[MATERIAL SUPPLIED — start]
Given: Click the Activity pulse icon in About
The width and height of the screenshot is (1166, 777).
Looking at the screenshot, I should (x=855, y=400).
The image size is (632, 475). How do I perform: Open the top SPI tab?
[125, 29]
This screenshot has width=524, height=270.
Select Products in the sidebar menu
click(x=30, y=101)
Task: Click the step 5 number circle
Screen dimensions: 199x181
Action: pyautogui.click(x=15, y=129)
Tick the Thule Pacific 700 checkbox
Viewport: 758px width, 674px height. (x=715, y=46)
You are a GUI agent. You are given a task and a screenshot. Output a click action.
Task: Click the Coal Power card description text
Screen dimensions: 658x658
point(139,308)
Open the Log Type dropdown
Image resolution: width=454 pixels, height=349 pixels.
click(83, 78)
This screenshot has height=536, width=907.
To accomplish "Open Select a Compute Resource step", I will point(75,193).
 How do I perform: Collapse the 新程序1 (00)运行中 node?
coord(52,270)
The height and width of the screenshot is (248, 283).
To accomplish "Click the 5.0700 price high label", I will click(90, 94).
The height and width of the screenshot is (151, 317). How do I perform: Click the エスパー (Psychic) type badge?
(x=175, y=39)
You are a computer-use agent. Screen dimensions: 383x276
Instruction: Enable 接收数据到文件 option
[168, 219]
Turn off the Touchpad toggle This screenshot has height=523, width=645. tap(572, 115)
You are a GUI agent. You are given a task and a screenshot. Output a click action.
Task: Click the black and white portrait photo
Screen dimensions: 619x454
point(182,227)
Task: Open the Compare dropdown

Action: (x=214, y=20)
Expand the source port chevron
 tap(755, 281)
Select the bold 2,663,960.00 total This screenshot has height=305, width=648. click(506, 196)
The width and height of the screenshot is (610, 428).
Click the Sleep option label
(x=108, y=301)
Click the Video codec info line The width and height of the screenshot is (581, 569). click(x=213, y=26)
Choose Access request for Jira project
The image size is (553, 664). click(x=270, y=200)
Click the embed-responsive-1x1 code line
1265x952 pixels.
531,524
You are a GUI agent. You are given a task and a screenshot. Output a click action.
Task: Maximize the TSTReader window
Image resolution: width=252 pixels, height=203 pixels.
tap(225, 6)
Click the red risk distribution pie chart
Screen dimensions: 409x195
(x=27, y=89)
[MATERIAL SUPPLIED — finish]
* _PROBLEM DESCRIPTION_
Lines after the one containing "The height and width of the screenshot is (248, 283)." are left out; every line from the start of the entries through that line is restated word for word.

* _REPLY TO THE EXERCISE_
Given: Click the Activity pulse icon in About
The width and height of the screenshot is (1166, 777).
Looking at the screenshot, I should (x=855, y=400).
The image size is (632, 475). How do I perform: Open the top SPI tab?
[125, 29]
This screenshot has width=524, height=270.
Select Products in the sidebar menu
click(x=30, y=101)
Task: Click the step 5 number circle
Screen dimensions: 199x181
Action: pyautogui.click(x=15, y=129)
Tick the Thule Pacific 700 checkbox
Viewport: 758px width, 674px height. (x=715, y=46)
You are a GUI agent. You are given a task and a screenshot. Output a click action.
Task: Click the Coal Power card description text
Screen dimensions: 658x658
point(139,308)
Open the Log Type dropdown
Image resolution: width=454 pixels, height=349 pixels.
click(83, 78)
This screenshot has height=536, width=907.
To accomplish "Open Select a Compute Resource step", I will point(75,193).
 How do I perform: Collapse the 新程序1 (00)运行中 node?
coord(52,270)
The height and width of the screenshot is (248, 283).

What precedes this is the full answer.